Write out, word for word, the lines below from the very first one through the line holding "coordinates (8, 79).", including that line.

===== Dataset records

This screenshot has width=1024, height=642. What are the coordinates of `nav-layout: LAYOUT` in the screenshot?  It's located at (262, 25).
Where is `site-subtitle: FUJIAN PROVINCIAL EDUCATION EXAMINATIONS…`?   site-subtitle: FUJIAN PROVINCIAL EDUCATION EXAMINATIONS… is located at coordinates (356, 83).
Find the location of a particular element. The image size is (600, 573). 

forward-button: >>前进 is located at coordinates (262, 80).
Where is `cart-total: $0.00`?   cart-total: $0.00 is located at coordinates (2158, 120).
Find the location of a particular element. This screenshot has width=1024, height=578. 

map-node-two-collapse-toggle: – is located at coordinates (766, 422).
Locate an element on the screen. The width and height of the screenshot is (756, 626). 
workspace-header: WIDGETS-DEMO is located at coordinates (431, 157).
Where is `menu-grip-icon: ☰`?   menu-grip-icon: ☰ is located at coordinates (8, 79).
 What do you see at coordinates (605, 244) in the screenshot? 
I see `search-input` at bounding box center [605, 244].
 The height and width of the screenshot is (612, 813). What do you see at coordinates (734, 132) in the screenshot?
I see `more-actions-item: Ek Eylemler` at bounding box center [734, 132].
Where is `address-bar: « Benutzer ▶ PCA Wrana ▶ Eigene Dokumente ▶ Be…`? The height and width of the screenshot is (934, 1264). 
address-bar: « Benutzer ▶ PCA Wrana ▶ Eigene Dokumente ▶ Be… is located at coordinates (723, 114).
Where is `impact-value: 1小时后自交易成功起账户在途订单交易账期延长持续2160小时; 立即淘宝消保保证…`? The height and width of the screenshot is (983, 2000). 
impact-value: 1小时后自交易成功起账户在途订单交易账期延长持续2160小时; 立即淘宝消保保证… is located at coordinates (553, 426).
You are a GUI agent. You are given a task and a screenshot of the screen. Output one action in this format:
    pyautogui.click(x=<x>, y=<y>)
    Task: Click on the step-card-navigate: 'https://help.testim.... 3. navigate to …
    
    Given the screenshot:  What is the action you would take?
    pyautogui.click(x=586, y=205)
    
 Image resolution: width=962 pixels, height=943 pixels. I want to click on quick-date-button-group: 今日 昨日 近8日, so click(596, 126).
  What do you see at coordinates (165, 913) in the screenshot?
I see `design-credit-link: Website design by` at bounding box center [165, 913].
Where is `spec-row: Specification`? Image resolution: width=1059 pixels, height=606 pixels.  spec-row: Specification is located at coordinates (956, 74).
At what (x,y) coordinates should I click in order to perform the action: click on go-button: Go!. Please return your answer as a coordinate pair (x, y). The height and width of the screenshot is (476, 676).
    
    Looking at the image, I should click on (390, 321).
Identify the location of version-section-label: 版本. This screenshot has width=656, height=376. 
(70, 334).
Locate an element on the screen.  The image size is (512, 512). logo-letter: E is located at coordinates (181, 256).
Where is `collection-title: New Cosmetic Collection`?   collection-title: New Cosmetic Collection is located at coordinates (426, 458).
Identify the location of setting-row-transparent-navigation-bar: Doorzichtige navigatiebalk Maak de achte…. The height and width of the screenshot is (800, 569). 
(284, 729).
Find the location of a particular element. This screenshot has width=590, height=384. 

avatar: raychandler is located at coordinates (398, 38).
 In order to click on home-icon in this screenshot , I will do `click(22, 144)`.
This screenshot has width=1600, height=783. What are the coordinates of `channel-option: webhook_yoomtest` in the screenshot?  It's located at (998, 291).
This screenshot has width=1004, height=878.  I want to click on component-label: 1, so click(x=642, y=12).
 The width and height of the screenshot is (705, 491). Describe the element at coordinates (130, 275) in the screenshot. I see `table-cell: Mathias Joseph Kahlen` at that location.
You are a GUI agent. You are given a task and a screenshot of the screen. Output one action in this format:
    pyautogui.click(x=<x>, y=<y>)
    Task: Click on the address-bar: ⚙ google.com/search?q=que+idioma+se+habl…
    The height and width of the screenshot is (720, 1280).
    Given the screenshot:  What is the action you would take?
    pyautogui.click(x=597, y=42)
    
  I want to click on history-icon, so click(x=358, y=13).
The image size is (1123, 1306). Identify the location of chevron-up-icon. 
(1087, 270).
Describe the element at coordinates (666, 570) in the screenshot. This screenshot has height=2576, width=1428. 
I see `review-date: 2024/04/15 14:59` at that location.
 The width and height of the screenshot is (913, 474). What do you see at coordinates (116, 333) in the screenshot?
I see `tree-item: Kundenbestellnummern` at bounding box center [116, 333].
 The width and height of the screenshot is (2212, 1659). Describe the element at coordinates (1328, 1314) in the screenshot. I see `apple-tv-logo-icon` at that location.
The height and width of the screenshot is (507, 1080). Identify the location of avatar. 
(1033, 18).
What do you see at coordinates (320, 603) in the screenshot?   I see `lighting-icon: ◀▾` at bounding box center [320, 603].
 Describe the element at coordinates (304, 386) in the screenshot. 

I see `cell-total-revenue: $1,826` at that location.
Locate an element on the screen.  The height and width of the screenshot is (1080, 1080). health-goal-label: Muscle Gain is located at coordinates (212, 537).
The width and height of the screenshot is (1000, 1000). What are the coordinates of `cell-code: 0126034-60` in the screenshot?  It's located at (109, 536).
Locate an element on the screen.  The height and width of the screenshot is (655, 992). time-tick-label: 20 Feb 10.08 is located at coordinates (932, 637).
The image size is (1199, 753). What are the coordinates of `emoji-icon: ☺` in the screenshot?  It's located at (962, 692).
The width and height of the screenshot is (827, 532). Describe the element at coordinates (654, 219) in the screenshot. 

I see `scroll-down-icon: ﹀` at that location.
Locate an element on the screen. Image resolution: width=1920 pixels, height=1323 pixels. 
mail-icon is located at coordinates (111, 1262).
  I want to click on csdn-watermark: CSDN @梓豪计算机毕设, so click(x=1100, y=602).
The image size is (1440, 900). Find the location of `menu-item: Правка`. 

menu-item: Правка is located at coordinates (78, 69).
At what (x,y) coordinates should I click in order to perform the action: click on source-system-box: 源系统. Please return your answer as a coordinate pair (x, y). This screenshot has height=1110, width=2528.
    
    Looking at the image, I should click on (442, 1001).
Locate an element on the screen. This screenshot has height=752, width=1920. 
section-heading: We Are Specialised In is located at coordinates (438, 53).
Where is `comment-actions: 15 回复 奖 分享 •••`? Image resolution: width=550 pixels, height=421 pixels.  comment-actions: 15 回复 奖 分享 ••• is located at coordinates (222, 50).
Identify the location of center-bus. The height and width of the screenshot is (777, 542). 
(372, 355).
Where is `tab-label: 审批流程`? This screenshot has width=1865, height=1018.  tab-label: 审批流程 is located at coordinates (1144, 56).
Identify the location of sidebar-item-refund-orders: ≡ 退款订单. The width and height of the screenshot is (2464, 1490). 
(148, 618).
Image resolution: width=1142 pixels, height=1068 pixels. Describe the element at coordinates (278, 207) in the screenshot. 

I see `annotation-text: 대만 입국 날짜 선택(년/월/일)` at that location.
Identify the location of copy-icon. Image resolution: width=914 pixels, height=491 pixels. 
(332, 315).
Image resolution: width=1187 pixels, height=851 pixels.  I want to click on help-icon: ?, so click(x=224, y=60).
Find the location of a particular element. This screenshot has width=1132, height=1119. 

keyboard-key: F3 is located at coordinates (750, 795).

==========

[Exercise result]
This screenshot has width=1024, height=642. What are the coordinates of `nav-layout: LAYOUT` in the screenshot?  It's located at (262, 25).
Where is `site-subtitle: FUJIAN PROVINCIAL EDUCATION EXAMINATIONS…`?   site-subtitle: FUJIAN PROVINCIAL EDUCATION EXAMINATIONS… is located at coordinates (356, 83).
Find the location of a particular element. The image size is (600, 573). 

forward-button: >>前进 is located at coordinates (262, 80).
Where is `cart-total: $0.00`?   cart-total: $0.00 is located at coordinates (2158, 120).
Find the location of a particular element. This screenshot has width=1024, height=578. 

map-node-two-collapse-toggle: – is located at coordinates (766, 422).
Locate an element on the screen. The width and height of the screenshot is (756, 626). 
workspace-header: WIDGETS-DEMO is located at coordinates (431, 157).
Where is `menu-grip-icon: ☰`?   menu-grip-icon: ☰ is located at coordinates (8, 79).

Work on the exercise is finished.